2. Discussion of Background Art
Satisfying information needs in a diverse, heterogeneous information environment is challenging. This is further complicated in that the total amount of information present in the world today likely exceeds the collective memory of all of mankind. As a result, it's virtually impossible to stay up to date on one's current areas of responsibility without the use of advanced recommendation tools.
In order to even approach the process of finding the right information resources or answers to questions, individuals typically must know either where to look, or whom to ask. Enterprise's employees also need to share information and learn from each other. And there needs to be ways of spreading interesting information between them.
This is a challenging task, especially in large enterprises where many of the members are unaware of each other's skill sets, and of all the information resources available to them. There is a lot of knowledge that one's colleagues possess, the sharing of which would be beneficial to all, however the participation costs of sharing such information tend to be high due to the time spent advertising one's knowledge and the resultant privacy lost by doing so. As a result, oftentimes information is not shared within an enterprise, when it otherwise could have been.
Such challenges become ever more significant, as modern enterprises realize that their value and strength as ongoing ventures depends increasingly upon an ability of their members to easily share information. For example, individual members of an enterprise may need to come up to speed on particular areas of knowledge before beginning their new assignment, or the enterprise itself may need to access its current strengths and weaknesses in various product, services, and research areas. Unfortunately however, meeting these information needs is often an elusive goal for many enterprises.
Current systems for collecting information and organizational expertise include Knowledge Databases (K-bases), such as document repositories and corporate directories, and Knowledge Management systems, which rely on users to explicitly describe their personal information, knowledge, and expertise to a centralized K-base.

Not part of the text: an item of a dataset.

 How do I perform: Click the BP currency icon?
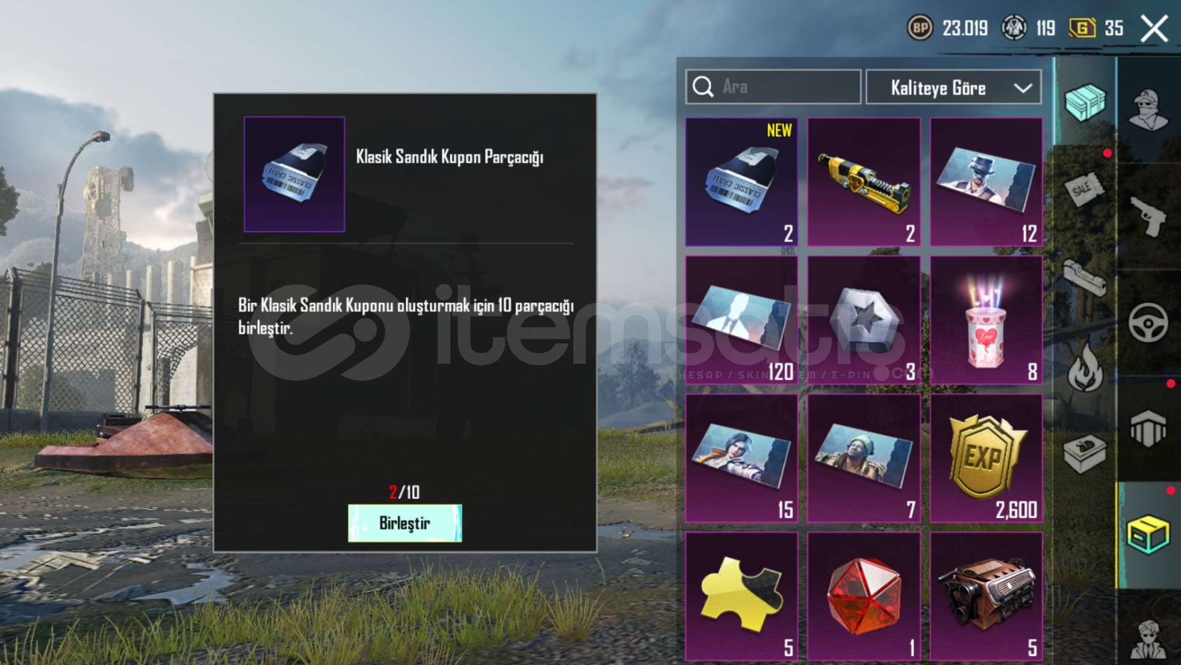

FIG. 1 is a dataflow diagram of a conventional knowledge management system 100. In a typical architecture, information providing users 102 explicitly decide what descriptive information they provide to a central database 104. An information seeking user 106 then performs a query on the central database 104 in order to find an information provider who perhaps may be able to answer the seeker's question.
There are several significant problems with such systems. Knowledge management systems, like that shown in FIG. 1, require that information providers spend a significant amount of time and effort entering and updating information on the central database 104. For this reasons alone, such systems tend to have very low participation rates. In addition, even information providers, who take time to enter and update such information, may accidentally or purposefully misrepresent their personal information, levels of knowledge, and expertise. Furthermore, they may neglect or be unable to reveal much of their tacit knowledge. Tacit knowledge is commonly known as knowledge a user possesses, but which the user considers trivial, or may not even be consciously aware of.

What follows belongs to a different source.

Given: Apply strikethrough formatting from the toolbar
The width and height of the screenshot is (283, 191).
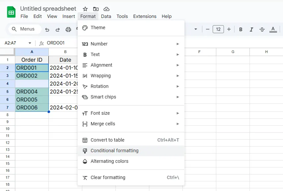Looking at the screenshot, I should pos(262,29).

Because of the inaccuracy and/or incompleteness of such information, it can be difficult for information seekers to come up to speed in an area of technology or for enterprises to access their current strengths and weaknesses
Also, current recommendation engines require that a user's personal information be stored on centralized servers, before data mining and collaborative filtering algorithms can be run in order to provide the user with information source recommendations. Such systems claim not to store any identifiable information about the user, however the user's personal data does leave their local machines resulting in a loss of privacy and anonymity.
Other recommendation engines, such as Firefly (owned by Microsoft Corp.), DirectHit (owned by AskJeeves), and those operating at www.amazon.com are purely server based, have no anonymity, and are limited to recommendations about pointers that are specific to their service.
In response to the concerns discussed above, what is needed is a system and method for reducing the participation costs of information sharing and enhancing the proliferation of knowledge within a company that overcomes the problems of the prior art.